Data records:
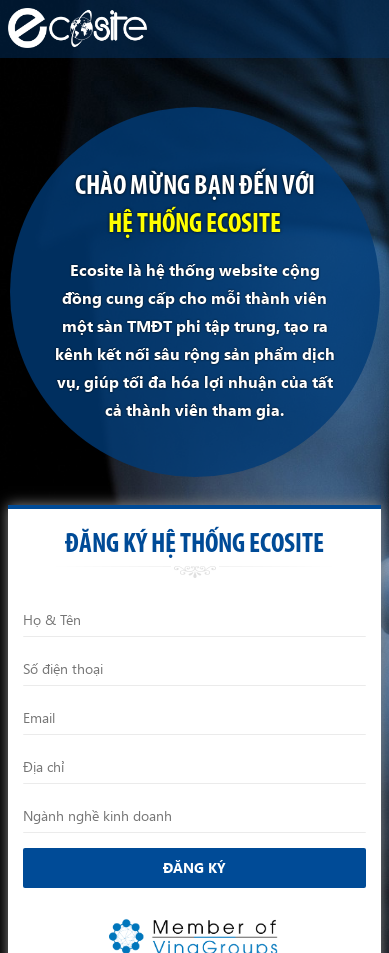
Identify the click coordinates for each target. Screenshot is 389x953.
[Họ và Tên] (194, 620)
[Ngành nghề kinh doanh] (194, 816)
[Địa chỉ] (194, 767)
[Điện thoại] (194, 669)
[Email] (194, 718)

Task brief: Copy out all of the material above word for word, leaving out the picture.

Output of the exercise:
Identify the click coordinates for each target. Screenshot is 389x953.
[Họ và Tên] (194, 620)
[Ngành nghề kinh doanh] (194, 816)
[Địa chỉ] (194, 767)
[Điện thoại] (194, 669)
[Email] (194, 718)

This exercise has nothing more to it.